National monument of Ireland
- Official name: Crossoona Rath
- Reference no.: 418

= Crossoona Rath =

Crossoona Rath (Ráth Chrois Uaithne /ga/) is a ringfort located in County Wicklow, Ireland. Together with a nearby ogham stone, it forms a National Monument.

==Location==

Crossoona Rath is located on the SE face of Kilranelagh Hill, near two tributaries of the Slaney and 6.5 km east of Baltinglass.

==History==

Crossoona Rath is believed to have been the dwelling of several (semi)historical figures of the first millennium AD:
- Eochaid Doimlén of Ráth Imáil, first-century King of Leinster lived near the Glen of Imaal
- Buchet, hero of the 10th-century tale Esnada Tige Buchet ("The Melodies of Buchet's House"), is believed to have lived "at or near the present Kilranelagh House" on Kilranelagh Hill
- Rónán mac Aed, in the literary-historical fiction Fingal Rónáin ("The Kinslaying of Ronan"), lived at or near Kilranelagh Hill

Crossoona Rath is a likely home for at least some of these people: it is a spacious enclosure situated on the southeast slope of the hill and is protected from the weather on the north and west by the bulk of the hill, on the north by the higher Spinans Hill, and on the east by the higher Keadeen Mountain.

==Description==
Crossoona Rath is roughly circular and is defined by an earth and stone bank and external moat, with outer bank to the south.
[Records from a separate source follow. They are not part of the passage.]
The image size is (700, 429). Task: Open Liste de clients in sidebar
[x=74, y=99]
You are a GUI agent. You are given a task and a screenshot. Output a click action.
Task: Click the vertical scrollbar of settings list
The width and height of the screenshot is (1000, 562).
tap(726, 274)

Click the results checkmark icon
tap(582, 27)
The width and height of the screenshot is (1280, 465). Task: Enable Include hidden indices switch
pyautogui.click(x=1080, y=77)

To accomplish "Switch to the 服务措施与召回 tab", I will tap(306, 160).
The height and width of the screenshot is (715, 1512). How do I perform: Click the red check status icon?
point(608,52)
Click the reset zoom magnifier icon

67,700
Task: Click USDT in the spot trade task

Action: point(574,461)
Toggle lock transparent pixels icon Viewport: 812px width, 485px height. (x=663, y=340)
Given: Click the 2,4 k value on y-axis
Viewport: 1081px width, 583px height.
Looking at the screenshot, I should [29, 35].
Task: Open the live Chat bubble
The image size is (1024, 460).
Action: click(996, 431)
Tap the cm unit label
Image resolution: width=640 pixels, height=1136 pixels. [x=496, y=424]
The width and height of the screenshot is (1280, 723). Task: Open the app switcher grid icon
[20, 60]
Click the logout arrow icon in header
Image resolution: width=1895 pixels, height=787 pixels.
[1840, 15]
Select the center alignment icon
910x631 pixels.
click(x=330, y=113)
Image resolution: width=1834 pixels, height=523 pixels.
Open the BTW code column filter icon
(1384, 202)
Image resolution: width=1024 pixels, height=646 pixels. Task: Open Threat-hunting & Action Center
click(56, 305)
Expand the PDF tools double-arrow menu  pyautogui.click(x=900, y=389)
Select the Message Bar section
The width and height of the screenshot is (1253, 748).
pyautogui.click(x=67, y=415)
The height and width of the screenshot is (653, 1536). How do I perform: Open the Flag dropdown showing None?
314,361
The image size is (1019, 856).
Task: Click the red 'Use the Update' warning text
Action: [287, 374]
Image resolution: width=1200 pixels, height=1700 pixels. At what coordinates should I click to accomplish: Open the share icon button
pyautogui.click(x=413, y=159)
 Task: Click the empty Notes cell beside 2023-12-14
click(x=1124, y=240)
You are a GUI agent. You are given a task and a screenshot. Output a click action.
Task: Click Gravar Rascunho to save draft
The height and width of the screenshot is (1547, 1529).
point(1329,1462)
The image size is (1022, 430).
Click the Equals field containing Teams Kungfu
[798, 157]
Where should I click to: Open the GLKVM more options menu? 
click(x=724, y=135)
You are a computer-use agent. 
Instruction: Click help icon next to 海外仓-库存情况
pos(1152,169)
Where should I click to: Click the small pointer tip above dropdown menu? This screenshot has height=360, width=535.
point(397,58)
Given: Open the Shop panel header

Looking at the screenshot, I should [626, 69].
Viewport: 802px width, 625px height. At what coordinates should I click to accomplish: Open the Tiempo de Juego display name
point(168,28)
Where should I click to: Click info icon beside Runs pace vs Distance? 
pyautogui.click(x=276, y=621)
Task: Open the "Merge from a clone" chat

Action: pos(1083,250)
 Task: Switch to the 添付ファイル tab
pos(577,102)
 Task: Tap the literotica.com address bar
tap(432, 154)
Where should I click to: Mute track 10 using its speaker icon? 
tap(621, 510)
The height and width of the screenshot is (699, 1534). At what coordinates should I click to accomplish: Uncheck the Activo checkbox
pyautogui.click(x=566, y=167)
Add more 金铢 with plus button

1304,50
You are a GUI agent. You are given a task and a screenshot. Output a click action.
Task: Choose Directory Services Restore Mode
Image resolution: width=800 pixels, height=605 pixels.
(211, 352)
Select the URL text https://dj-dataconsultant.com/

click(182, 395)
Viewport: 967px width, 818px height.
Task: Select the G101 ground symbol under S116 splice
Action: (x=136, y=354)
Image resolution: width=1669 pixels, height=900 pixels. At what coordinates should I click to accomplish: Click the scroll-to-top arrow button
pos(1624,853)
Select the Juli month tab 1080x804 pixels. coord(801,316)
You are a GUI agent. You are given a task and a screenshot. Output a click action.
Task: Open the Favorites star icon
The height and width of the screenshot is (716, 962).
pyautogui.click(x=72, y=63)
Foundations of two stone structures are in the northwest part.

===Ogham stone===

The ogham stone (CIIC 50) is located inside the rath and has been dated to AD 400–500 and reads ᚛ᚃᚑᚈᚔ᚜ (VOTI or FOTI), possibly the genitive of a personal name Votas or Votus, or maybe related to the Irish words foth ("law, claim, right") or fotha ("base, foundation").